Let me share why there’s no “Straight Pride.”
For starters, nobody forces straight people to hide their sexuality.
When you’re in the minority, you often feel obligated to conform. The majority sets the standards, and anyone who doesn’t conform faces discrimination and hostility. For members of the LGBTQ+ community, that often means staying “closeted” or carefully planning when to come out and who to share this information with. Straight people merely live their lives, freely dating whomever they choose without fear.
You don’t need to celebrate your sexuality if you’re straight, because everyone already accepts you by default. A scene in the film Love, Simon perfectly demonstrates just how ridiculous “coming out” would really look for people who identify as straight:
Pride Month festivities provide members of the LGBTQ+ community an opportunity to openly express themselves. Straight people do this 365 days each year, so they don’t need their own “pride time.”
Furthermore, straight people’s rights are never in jeopardy.
Members of the LGBTQ+ community constantly find themselves under fire. Whether county offices refuse to provide marriage licenses, businesses refuse service, or our own president threatens to strip their rights, openly LGBTQ+ people live under constant discrimination. When’s the last time someone refused to allow a straight, white man into a restaurant based on his sexual orientation?
While I fully believe in equality, people who already receive more rights and respect than other groups do not need formal protests or time in the spotlight. Nobody is flogging you for being straight, but they are beating up people in public for being lesbian.

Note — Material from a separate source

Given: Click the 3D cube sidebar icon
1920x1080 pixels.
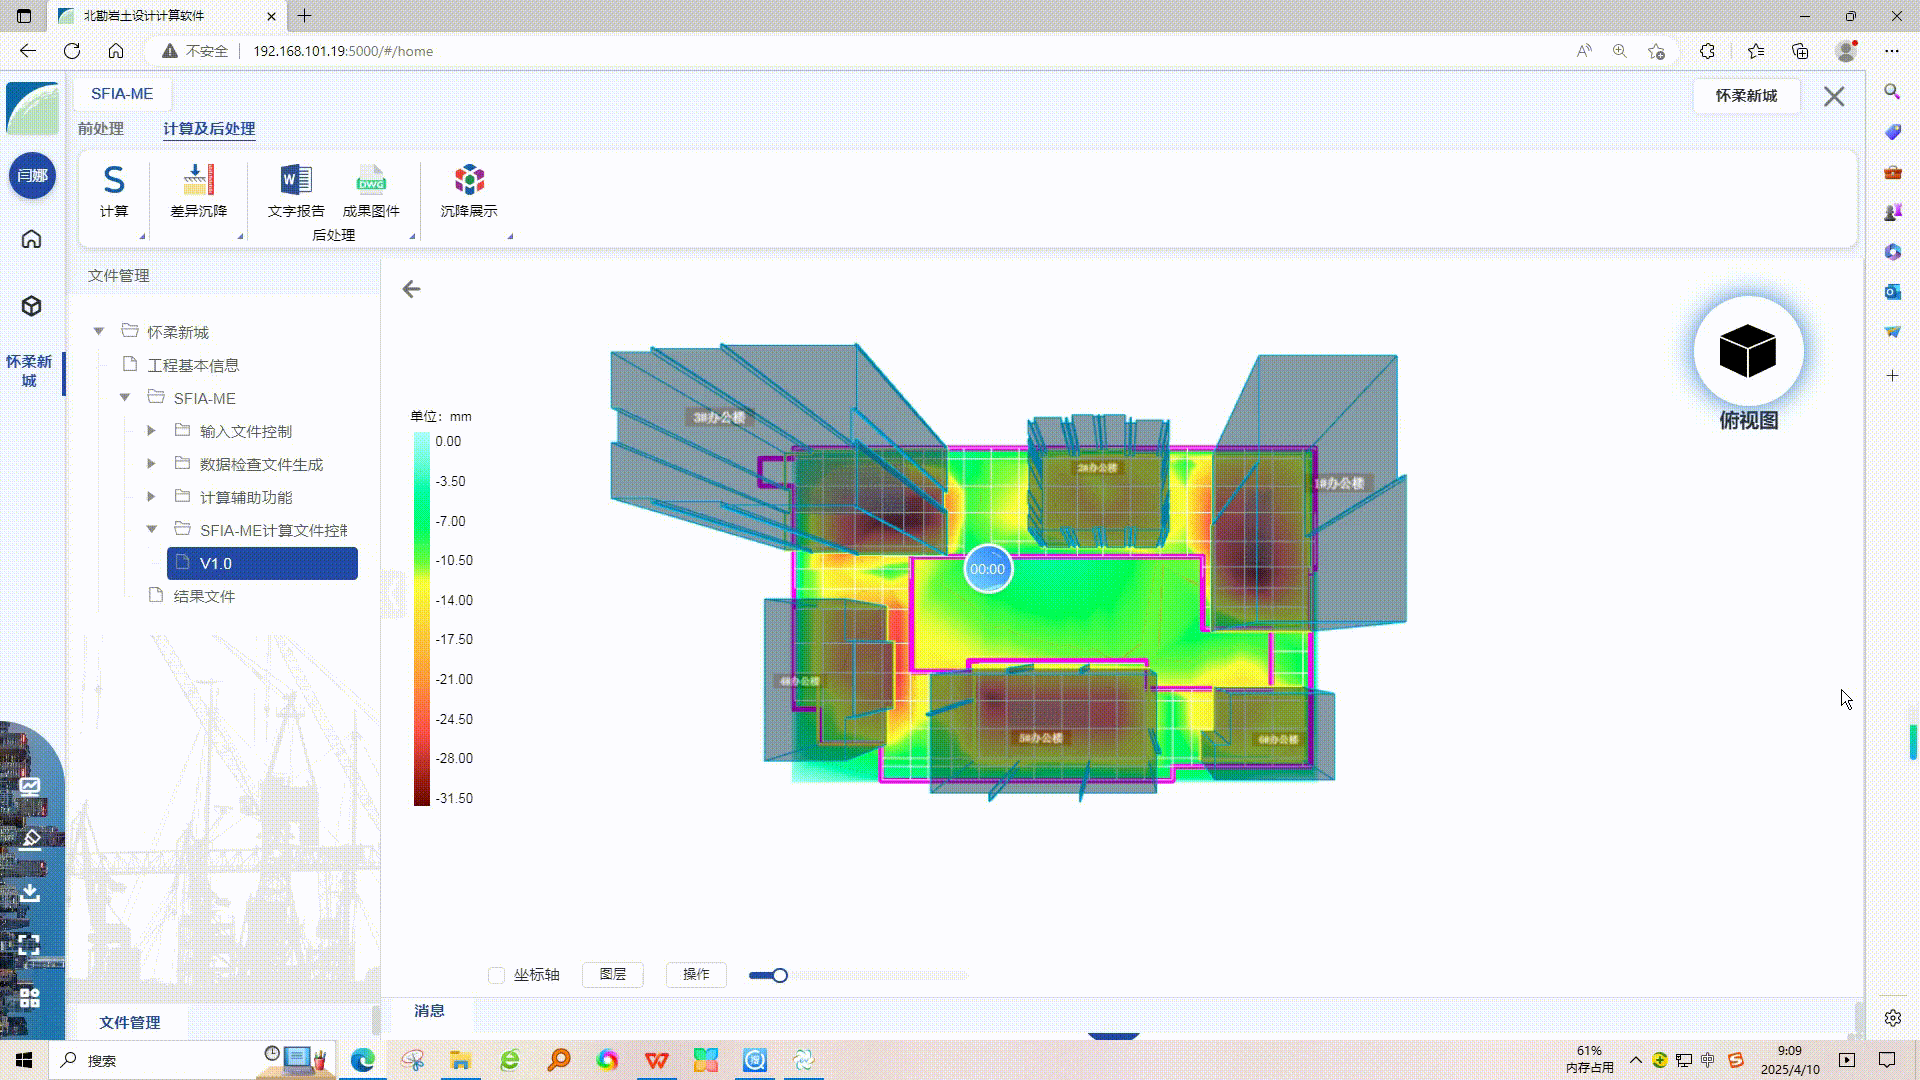Looking at the screenshot, I should tap(32, 306).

1 in 4 members of the LGBTQ+ community still report regular discrimination. Straight people never experience this type of discrimination, so they don’t need a parade to protest for equal rights.

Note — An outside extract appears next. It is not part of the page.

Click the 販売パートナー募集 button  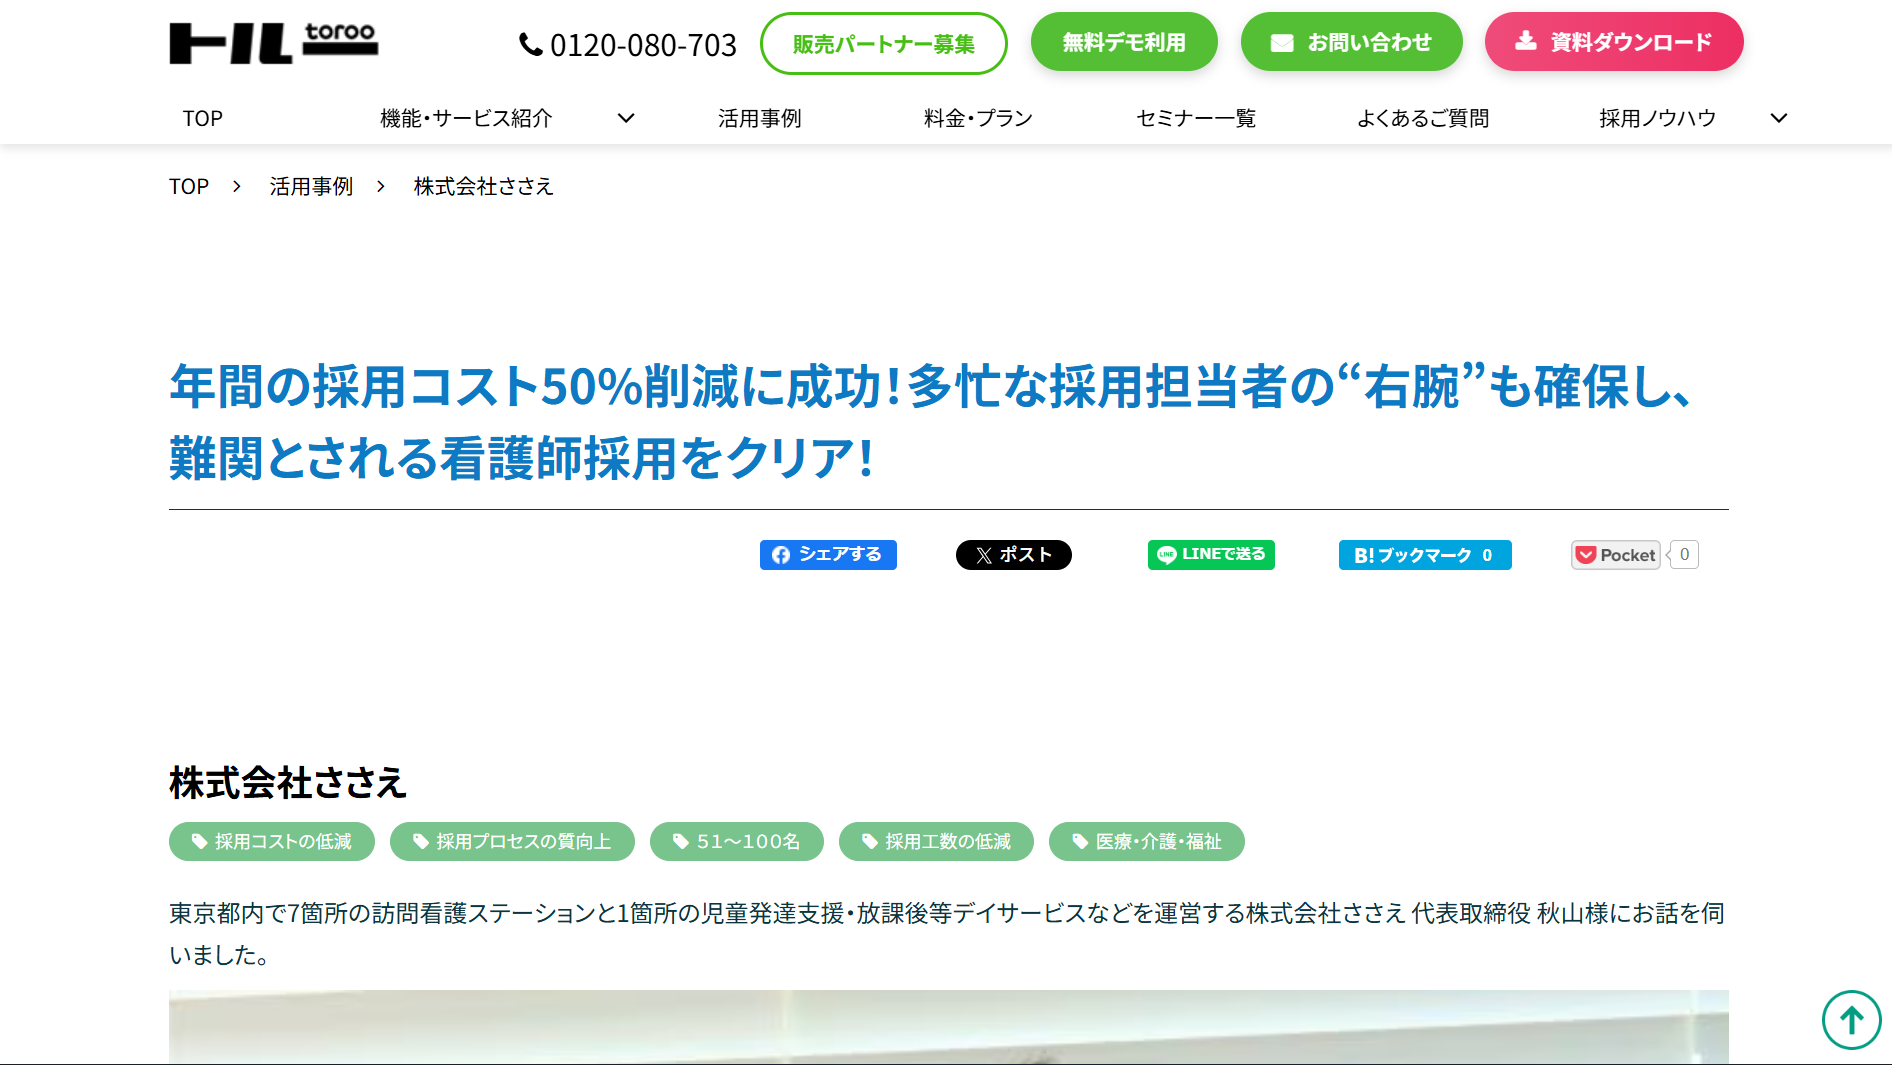tap(884, 43)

Finally, Pride Parades are historically significant.
The first Pride Parades blossomed out of the 1969 Stonewall Riots. Eventually, the last Sunday in June became “Gay Pride Day.” However, the United States didn’t officially recognize June as Pride Month until 1999. Pride Month and the many parades hosted in major cities help us remember these important moments in history, just like fireworks shows on July 4th mark the history of America’s independence.
The first recorded evidence of marriage ceremonies uniting one woman and one man date back to ancient Mesopotamia. However, nobody ever protested these marriages and heterosexual relationships. Heterosexuality has literally been the accepted norm for as long as recorded history has existed.

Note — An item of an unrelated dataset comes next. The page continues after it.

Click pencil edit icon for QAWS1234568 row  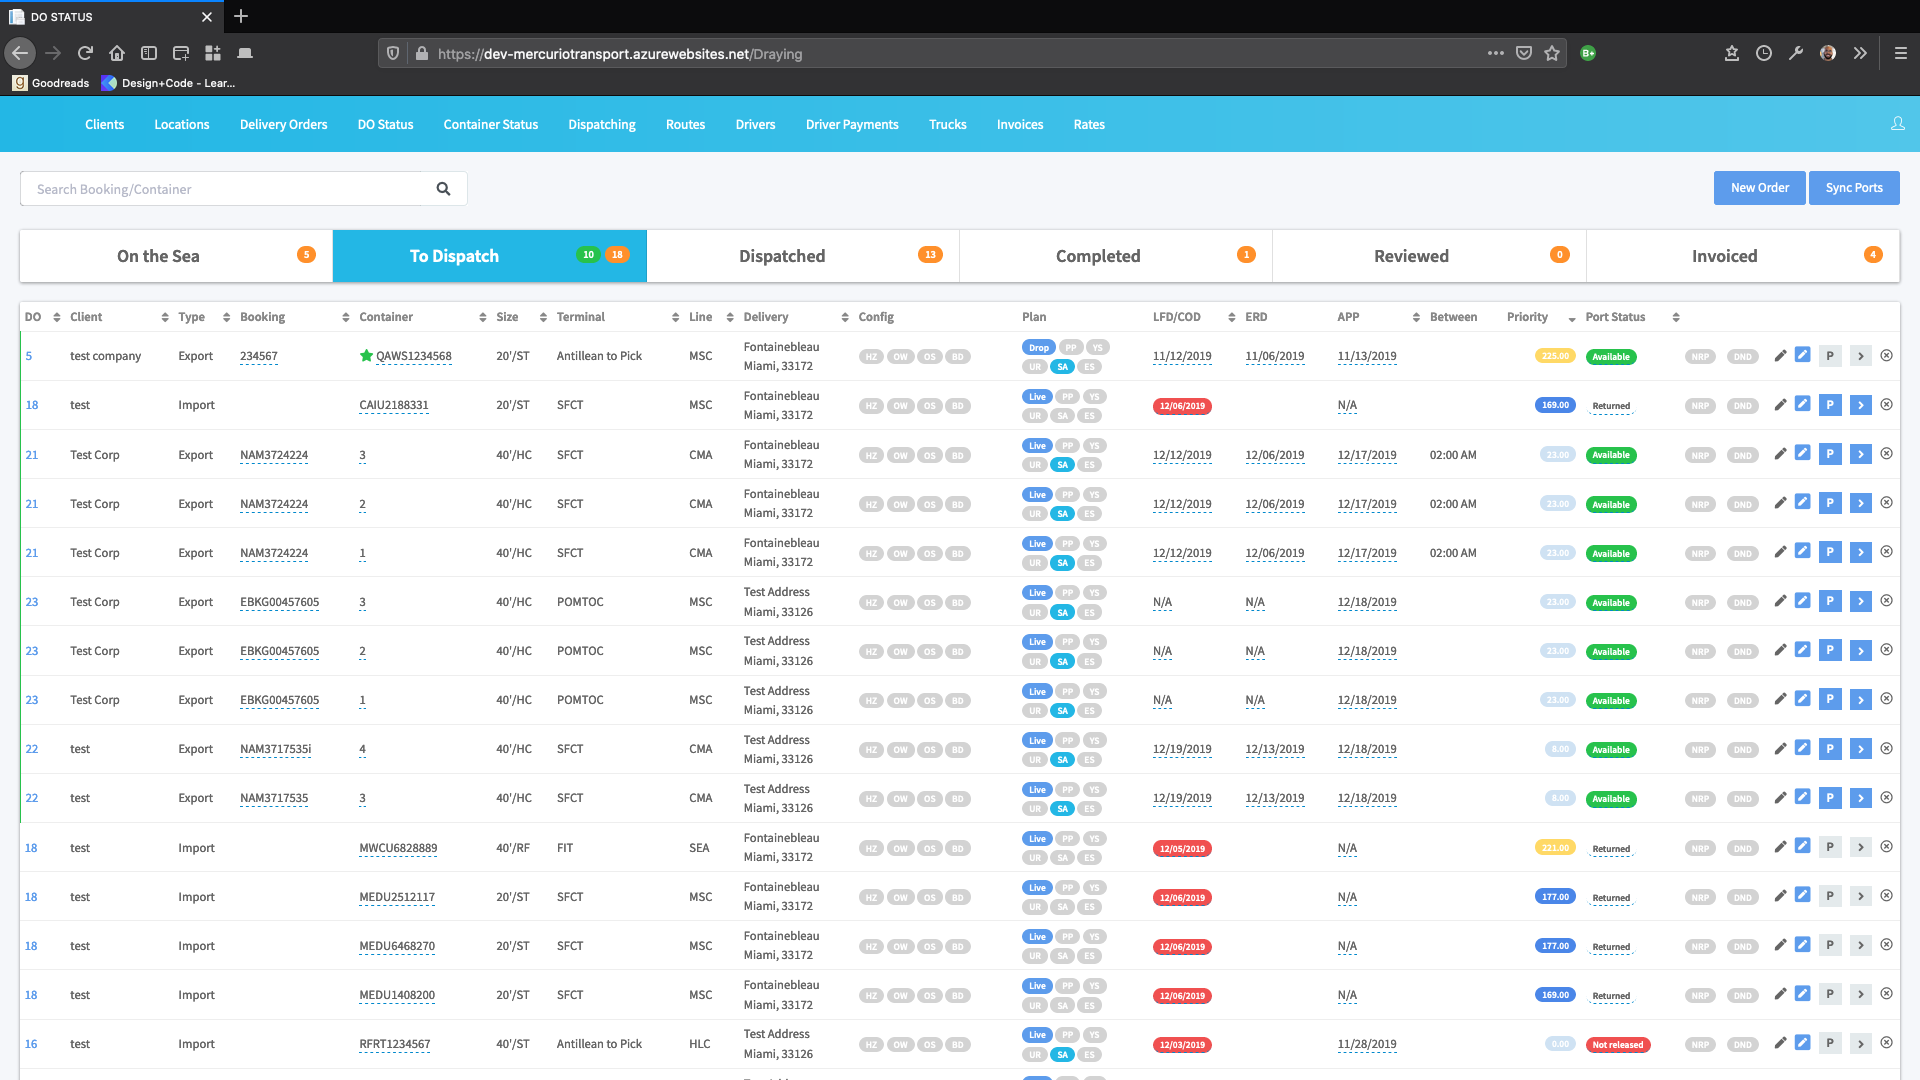pos(1780,356)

There’s no landmark laws or rebellions in the history of heterosexual relationships. Straight people don’t need annual celebrations to remember how far they’ve come because no laws ever prevented their relationships from existing. They never struggled against oppression and there’s no need to celebrate that.
In case all of that was too long for you to read, here’s the meat and potatoes: There’s no “Straight Pride” because straight people can literally embrace their freedoms every single day of the year. If you’re straight, you’ll never lose your rights or status. So, let us don our rainbow gear and enjoy this one month of celebration and remembrance.